Warren Buffett has often said that young investors should be rooting for the market to go down. If you are a buyer of stocks over the long term, “who wouldn’t rather buy at a lower price than a higher price? People are really strange on that. They should want the stock market to go down–they should want to buy at a lower price.” Nevertheless, without the discipline of an automatic investing program, it’s hard for most people to continue buying when stocks go down. In most cases, they tend to do the opposite, even though as prices fall, the same amount of money invested can buy even more shares.
A disciplined, automated and pre-planned investment program (the starting point for Invest5) provides a solution.
The Investment Strategy
But next, we need a thoughtful investment strategy–one that most people can stick with over the long term. The best performing mutual fund from 2000 to 2010 actually earned 18% more per year than the market (as represented by the returns of the S&P 500 index during that same period)

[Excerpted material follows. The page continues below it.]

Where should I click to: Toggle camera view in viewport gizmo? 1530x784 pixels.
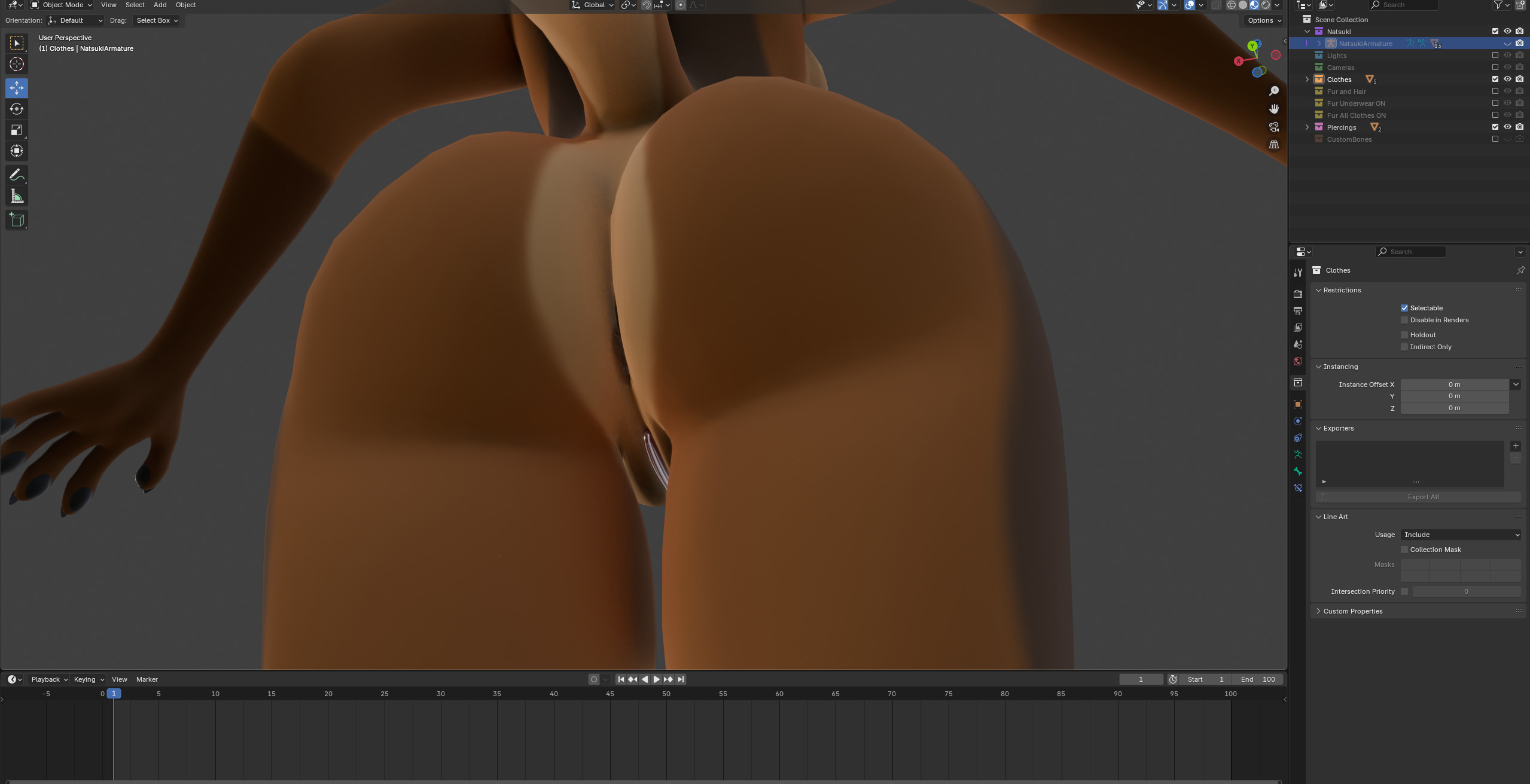tap(1274, 127)
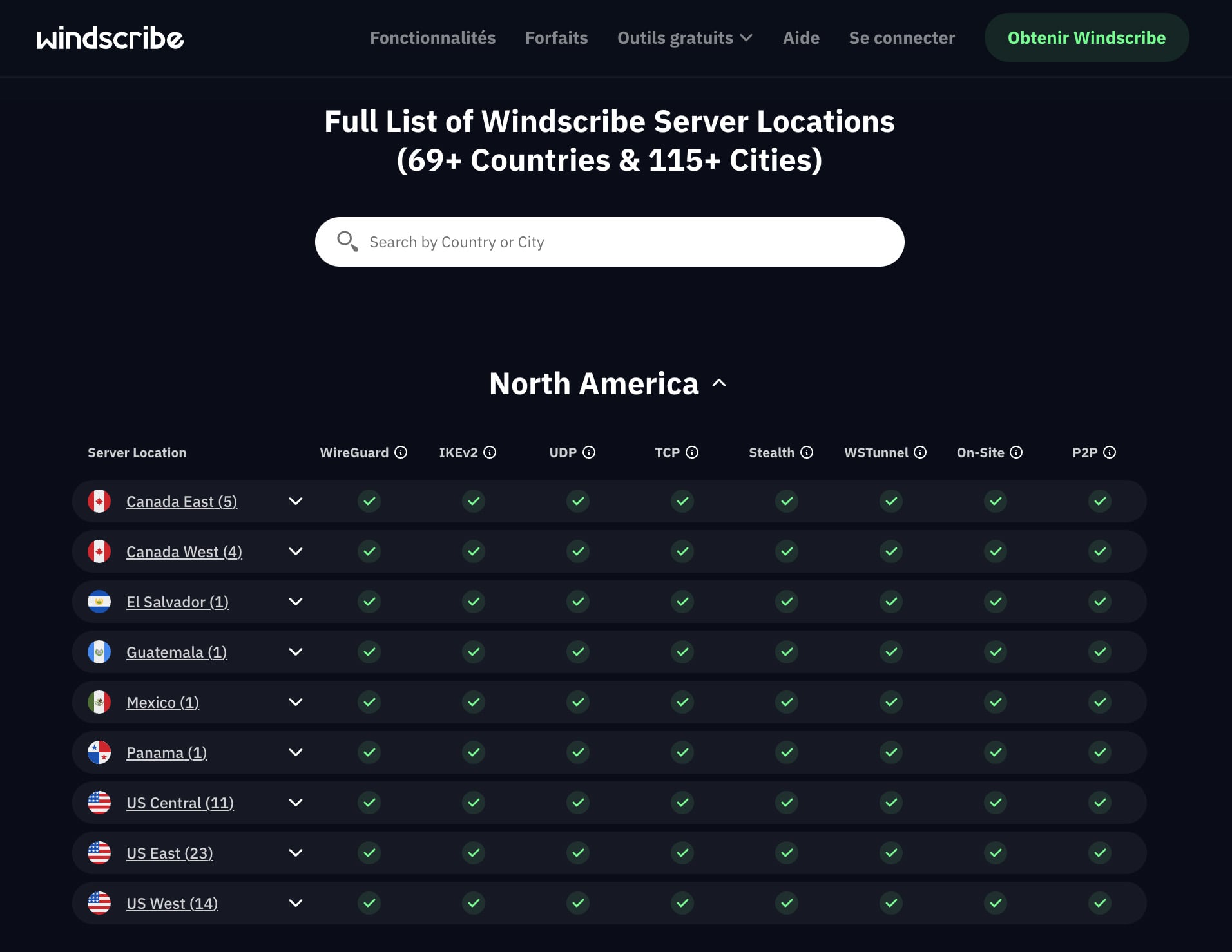
Task: Select the Forfaits menu item
Action: coord(556,37)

. That’s huge outperformance. It’s just that almost no investors stuck with that best performing fund long enough to capture those good returns.
Because the fund was so volatile, with its returns zigging and zagging wildly differently than the market, most investors bailed out after the fund lost money or underperformed the market. For the most part, they were no longer invested in the fund to capture the good returns when the fund next outperformed or the market rebounded. (In fact, by making all the wrong moves, the average investor (on a dollar weighted basis) in this best performing fund actually turned the fund’s 18 percent annual market outperformance into an annual underperformance of 11%!)

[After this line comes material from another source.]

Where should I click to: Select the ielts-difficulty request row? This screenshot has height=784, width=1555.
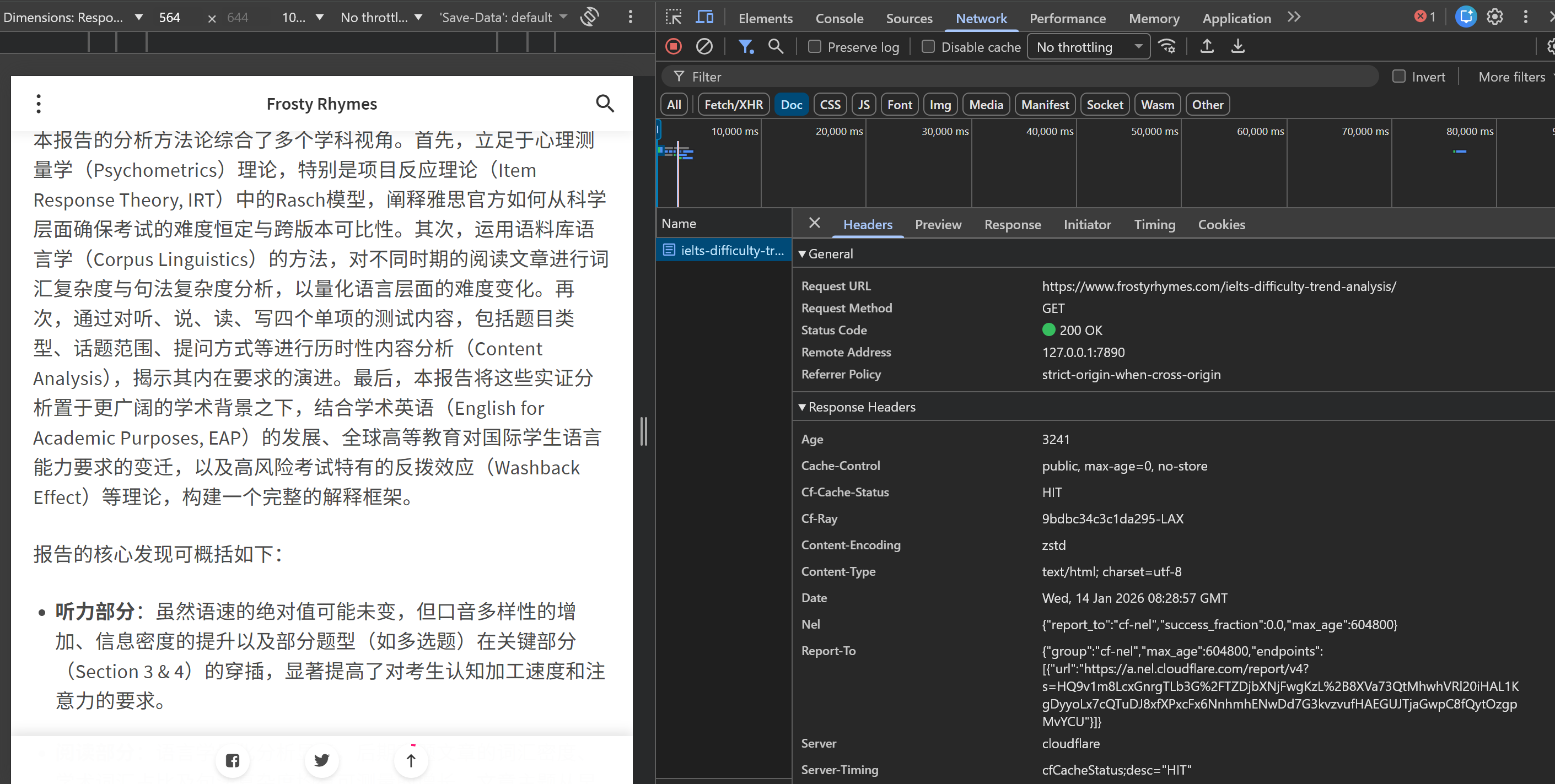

That’s why the best investment strategy for most people is not merely one that makes sense but also one they can stick with. That was the idea behind the Gotham Enhanced S&P 500 Index Fund (GSPFX). Most investor’s follow the returns of the S&P 500 index and use its returns as a guideline to judge how the market is doing. So, the Gotham Enhanced S&P 500 Index Fund starts there. The fund buys all 500 stocks in the S&P 500 index and reweights them, but only in a limited way.
The idea is to outperform the S&P 500 index, but at the same time, attempt to limit how much the fund’s returns deviate from the S&P 500 return. How do we try to do this? If a stock within the S&P 500 appears to be cheap relative to our assessment of its value, we’ll generally buy more of it than the amount held in the S&P 500 index. If a stock appears expensive to us, we’ll buy less. It’s just that we limit how much more and how much less. In this way, we hope to outperform the S&P 500 over time but limit the variance of the fund’s returns relative to the S&P’s return. If we are successful, the fund should outperform the S&P 500 index over time and also limit the magnitude of underperformance during periods where the S&P 500 index outperforms. Hopefully, this strategy will make it easier for investors to stick with the fund over the longer term and capture superior returns if the fund outperforms.
The Final Piece
Invest5 combines the discipline of an automated investment plan with an investment strategy that should make sense for most investors over the long term. More important, the opportunity to start investing with as little as $5 a day with Invest5 should make it easier for many to get started right now. In the end, just starting is the key. As a handful of ninth graders (at least, the ones who were actually listening) can attest, the power of compounding can’t begin until you make the decision to start investing. The sooner, the better.